LISTED RECORDS:
::::::::
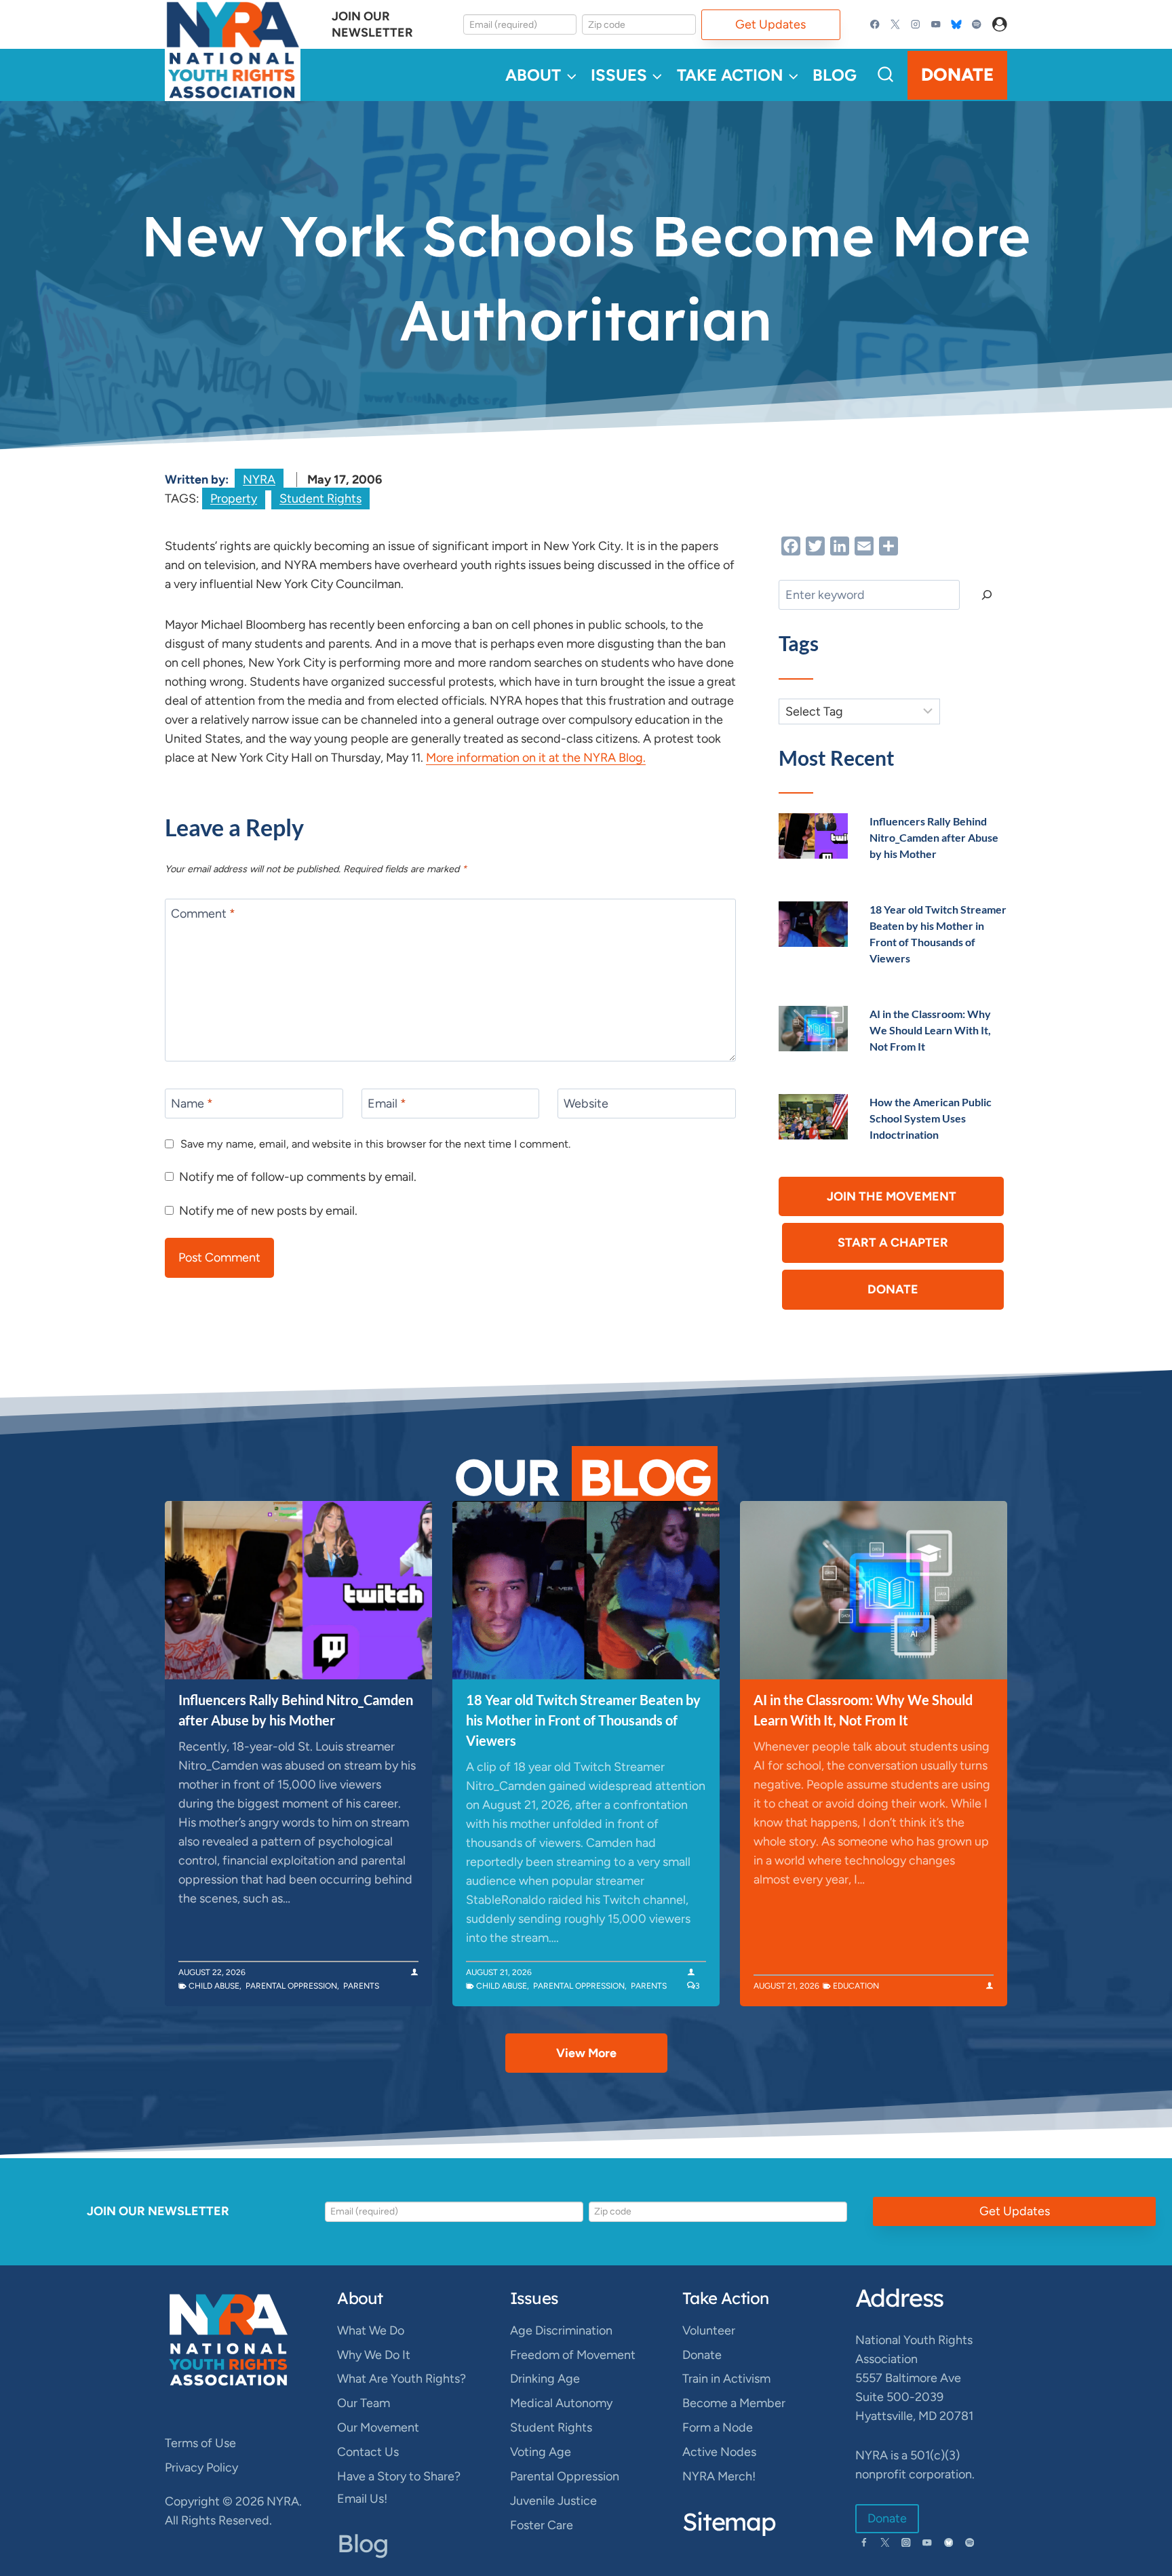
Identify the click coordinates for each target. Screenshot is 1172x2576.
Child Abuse (214, 1986)
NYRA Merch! (719, 2476)
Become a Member (733, 2403)
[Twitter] (895, 25)
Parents (361, 1986)
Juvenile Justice (553, 2500)
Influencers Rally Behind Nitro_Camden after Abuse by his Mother (934, 837)
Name (192, 1103)
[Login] (999, 24)
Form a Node (717, 2427)
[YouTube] (935, 25)
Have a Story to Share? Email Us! (399, 2487)
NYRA (259, 479)
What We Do (370, 2330)
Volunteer (708, 2330)
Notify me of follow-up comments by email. (297, 1176)
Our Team (363, 2403)
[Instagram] (916, 25)
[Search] (986, 595)
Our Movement (378, 2427)
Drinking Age (545, 2378)
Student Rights (320, 498)
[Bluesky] (956, 25)
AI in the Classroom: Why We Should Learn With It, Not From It (930, 1030)
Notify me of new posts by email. (268, 1210)
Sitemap (729, 2521)
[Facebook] (875, 25)
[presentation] (813, 836)
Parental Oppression (291, 1986)
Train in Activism (726, 2378)
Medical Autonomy (561, 2403)
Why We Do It (373, 2354)
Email (387, 1103)
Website (586, 1103)
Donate (957, 74)
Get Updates (770, 24)
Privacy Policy (201, 2467)
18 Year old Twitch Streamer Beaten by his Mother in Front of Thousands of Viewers (583, 1720)
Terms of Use (200, 2443)
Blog (835, 75)
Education (856, 1986)
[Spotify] (976, 25)
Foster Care (541, 2525)
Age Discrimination (561, 2330)
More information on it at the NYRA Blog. (536, 757)
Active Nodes (719, 2451)
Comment (203, 913)
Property (233, 498)
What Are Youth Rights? (401, 2378)
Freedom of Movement (573, 2354)
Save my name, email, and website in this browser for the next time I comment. (375, 1143)
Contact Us (368, 2451)
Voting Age (540, 2451)
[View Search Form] (885, 75)
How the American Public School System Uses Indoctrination (931, 1118)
::::::::
WHAT IS NEEDED: Count the lines in the records above that hold the word "Abuse", and give only that number.

REPLY TO THE EXERCISE: 2